### WORK INSTRUCTIONS:
When you copy the entries, keep every word exactly as it stands.

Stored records
○ ○ ○

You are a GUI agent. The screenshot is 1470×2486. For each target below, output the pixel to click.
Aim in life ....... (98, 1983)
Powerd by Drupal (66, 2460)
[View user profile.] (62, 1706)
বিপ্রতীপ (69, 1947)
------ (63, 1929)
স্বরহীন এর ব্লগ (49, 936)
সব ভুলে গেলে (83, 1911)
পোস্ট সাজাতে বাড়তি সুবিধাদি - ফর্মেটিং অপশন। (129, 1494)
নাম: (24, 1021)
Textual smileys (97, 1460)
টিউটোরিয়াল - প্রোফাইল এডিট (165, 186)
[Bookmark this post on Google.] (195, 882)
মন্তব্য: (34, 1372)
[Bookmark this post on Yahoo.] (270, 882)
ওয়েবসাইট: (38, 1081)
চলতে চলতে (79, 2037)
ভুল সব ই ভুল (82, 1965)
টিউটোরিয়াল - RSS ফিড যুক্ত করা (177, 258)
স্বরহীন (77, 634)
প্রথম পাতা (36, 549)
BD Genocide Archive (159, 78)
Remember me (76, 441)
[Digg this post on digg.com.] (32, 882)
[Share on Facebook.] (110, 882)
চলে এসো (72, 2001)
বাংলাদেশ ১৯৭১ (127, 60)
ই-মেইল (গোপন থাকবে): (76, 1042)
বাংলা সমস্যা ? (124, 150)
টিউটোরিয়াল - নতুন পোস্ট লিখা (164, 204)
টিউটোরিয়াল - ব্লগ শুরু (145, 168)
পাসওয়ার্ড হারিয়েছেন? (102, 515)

○ ○ ○

### ANSWER TO THIS PROBLEM:
You are a GUI agent. The screenshot is 1470×2486. For each target below, output the pixel to click.
Aim in life ....... (98, 1983)
Powerd by Drupal (66, 2460)
[View user profile.] (62, 1706)
বিপ্রতীপ (69, 1947)
------ (63, 1929)
স্বরহীন এর ব্লগ (49, 936)
সব ভুলে গেলে (83, 1911)
পোস্ট সাজাতে বাড়তি সুবিধাদি - ফর্মেটিং অপশন। (129, 1494)
নাম: (24, 1021)
Textual smileys (97, 1460)
টিউটোরিয়াল - প্রোফাইল এডিট (165, 186)
[Bookmark this post on Google.] (195, 882)
মন্তব্য: (34, 1372)
[Bookmark this post on Yahoo.] (270, 882)
ওয়েবসাইট: (38, 1081)
চলতে চলতে (79, 2037)
ভুল সব ই ভুল (82, 1965)
টিউটোরিয়াল - RSS ফিড যুক্ত করা (177, 258)
স্বরহীন (77, 634)
প্রথম পাতা (36, 549)
BD Genocide Archive (159, 78)
Remember me (76, 441)
[Digg this post on digg.com.] (32, 882)
[Share on Facebook.] (110, 882)
চলে এসো (72, 2001)
বাংলাদেশ ১৯৭১ (127, 60)
ই-মেইল (গোপন থাকবে): (76, 1042)
বাংলা সমস্যা ? (124, 150)
টিউটোরিয়াল - নতুন পোস্ট লিখা (164, 204)
টিউটোরিয়াল - ব্লগ শুরু (145, 168)
পাসওয়ার্ড হারিয়েছেন? (102, 515)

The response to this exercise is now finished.